Mais la conception thérapeutique, éthique et psychologique qui en découle modifie l’allure de la psychologie classique ; en effet, le Moi n’a plus rien du responsable autonome, mais il est l’objet de toutes les modifications. « Un adage nous déconseille de servir deux maîtres à la fois. Pour le pauvre Moi, la chose est bien pire : il a à servir trois maîtres sévères et s’efforce de mettre de l’harmonie dans leurs exigences. Celles-ci sont toujours contradictoires, et il paraît souvent impossible de les concilier ; rien d’étonnant, dès lors, à ce que souvent le Moi échoue dans sa mission. Les trois despotes sont le monde extérieur, le Surmoi et le Ça » (Nouvelles Conférences sur la psychanalyse, 1932). La complexité du Moi vient donc tout autant de ses rapports avec les deux autres instances du système psychique que du rapport qu’il est seul à entretenir avec le monde extérieur. Il faut ici se souvenir de l’appareil psychique élaboré par Freud dès avant la Science des rêves (1900), système dans lequel l’énergie psychique circule entre perception et motricité ; de la même façon, le Moi est directement lié à la perception et commande les « avenues de la mobilité », c’est-à-dire la réaction motrice : « [...] le Moi est une partie du Ça ayant subi des modifications sous l’influence directe du monde extérieur et par l’intermédiaire de la conscience-perception » (« le Moi et le Soi », 1923). C’est pourquoi Freud insiste sur son aspect superficiel : barrière de protection entre le sujet et le réel, le Moi constitue une sorte de filtre entre l’intérieur (Ça, Surmoi) et l’extérieur.


Angoisse et défense

On peut définir la relation au monde extérieur comme relation d’objet : soit que l’objet soit le but de la pulsion, soit qu’il soit objet d’amour ou de haine, il implique une orientation du sujet vers l’extérieur.

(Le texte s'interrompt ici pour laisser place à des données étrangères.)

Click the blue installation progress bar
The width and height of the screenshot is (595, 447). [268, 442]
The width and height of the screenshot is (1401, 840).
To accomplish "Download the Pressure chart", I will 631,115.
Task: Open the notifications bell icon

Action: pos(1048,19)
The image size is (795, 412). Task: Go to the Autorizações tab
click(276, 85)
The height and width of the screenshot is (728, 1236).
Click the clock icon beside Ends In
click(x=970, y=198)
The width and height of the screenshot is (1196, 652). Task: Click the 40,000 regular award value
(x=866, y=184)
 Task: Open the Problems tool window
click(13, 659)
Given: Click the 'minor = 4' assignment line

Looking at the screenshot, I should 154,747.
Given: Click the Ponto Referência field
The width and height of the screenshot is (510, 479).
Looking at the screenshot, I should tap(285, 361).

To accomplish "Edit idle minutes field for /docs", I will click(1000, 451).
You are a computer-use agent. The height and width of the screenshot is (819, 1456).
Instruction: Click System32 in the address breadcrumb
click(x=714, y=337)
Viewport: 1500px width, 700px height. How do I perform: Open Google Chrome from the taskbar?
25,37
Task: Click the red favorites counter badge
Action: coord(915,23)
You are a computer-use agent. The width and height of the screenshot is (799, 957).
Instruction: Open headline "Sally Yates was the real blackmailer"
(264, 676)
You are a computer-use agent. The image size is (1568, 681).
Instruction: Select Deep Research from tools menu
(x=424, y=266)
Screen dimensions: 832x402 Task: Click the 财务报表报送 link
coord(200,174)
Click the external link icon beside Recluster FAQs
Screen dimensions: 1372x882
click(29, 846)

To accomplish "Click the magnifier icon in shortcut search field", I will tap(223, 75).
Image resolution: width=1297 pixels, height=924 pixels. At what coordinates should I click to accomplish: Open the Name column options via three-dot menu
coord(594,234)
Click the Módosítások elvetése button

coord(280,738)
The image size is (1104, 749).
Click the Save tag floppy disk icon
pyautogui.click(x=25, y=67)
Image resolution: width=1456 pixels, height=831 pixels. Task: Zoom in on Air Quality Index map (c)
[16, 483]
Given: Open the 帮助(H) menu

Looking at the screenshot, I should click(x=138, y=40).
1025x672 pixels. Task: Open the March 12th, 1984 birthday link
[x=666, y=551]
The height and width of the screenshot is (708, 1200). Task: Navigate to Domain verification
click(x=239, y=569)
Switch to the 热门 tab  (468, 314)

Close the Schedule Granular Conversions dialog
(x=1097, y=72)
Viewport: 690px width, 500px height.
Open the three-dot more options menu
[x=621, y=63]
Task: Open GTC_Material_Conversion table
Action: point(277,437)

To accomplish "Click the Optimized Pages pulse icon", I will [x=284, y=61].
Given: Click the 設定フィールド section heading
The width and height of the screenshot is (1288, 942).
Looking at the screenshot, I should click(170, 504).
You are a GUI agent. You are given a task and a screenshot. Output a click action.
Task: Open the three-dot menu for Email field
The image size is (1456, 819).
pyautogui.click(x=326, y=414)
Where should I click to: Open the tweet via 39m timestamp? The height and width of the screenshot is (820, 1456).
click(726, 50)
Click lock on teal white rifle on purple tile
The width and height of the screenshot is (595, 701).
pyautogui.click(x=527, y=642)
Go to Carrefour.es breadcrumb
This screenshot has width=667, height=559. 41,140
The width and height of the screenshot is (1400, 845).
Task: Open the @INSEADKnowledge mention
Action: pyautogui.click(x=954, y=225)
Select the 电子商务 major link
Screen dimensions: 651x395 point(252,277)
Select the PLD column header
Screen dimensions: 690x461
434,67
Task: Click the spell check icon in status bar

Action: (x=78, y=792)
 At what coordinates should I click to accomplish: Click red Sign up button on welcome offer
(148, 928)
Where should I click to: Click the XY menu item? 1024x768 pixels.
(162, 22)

Le Moi est l’agent de cette orientation ; lorsque l’objet, pour quelque raison, prend trop de place, le Moi déclenche une réaction d’angoisse, qui protège le sujet comme un signal : « Le Moi peut être considéré comme un véritable réservoir d’angoisse. Menacé par trois dangers, il développe en lui le réflexe de la fuite, à la faveur duquel il retire son attachement érotique à la perception grosse de menaces ou au processus qui, s’accomplissant dans le Ça, présente à ses yeux le même caractère pour l’exprimer sous la forme de l’angoisse » (« le Moi et le Soi », 1923). L’exemple limite de cette situation de réponse au danger se montre dans le deuil et la mélancolie : le Moi est écrasé par l’objet d’amour perdu jusqu’à ce que, travaillant le rapport au réel, il rétablisse l’équilibre, « apaisant », dit Freud, les conflits du Ça avec la réalité. C’est en s’appuyant sur la structure du Moi et sur les fonctions que Freud lui attribue que l’« ego-psychology » a orienté la psychanalyse freudienne vers une psychologie de rééducation, d’apprentissage, de recyclage d’adaptation. H. Hartmann surtout, mais aussi la fille de Freud, Anna, distinguent un Moi conflictuel, conforme aux descriptions freudiennes, et un Moi non conflictuel, organe de contrôle, à qui la pratique analytique aurait pour but de confier la domination. L’analyste doit constituer pour l’analysé une figure assez forte pour qu’il puisse s’y identifier, faisant ainsi l’acquisition d’un Moi fort à toute épreuve. Toute l’acuité critique que peut contenir la théorie psychanalytique s’engouffre dans ce tournant idéologique, car la cure analytique n’a plus dès lors comme fonction que de réintégrer le déviant, exclu de son groupe culturel et social par la maladie ou la délinquance.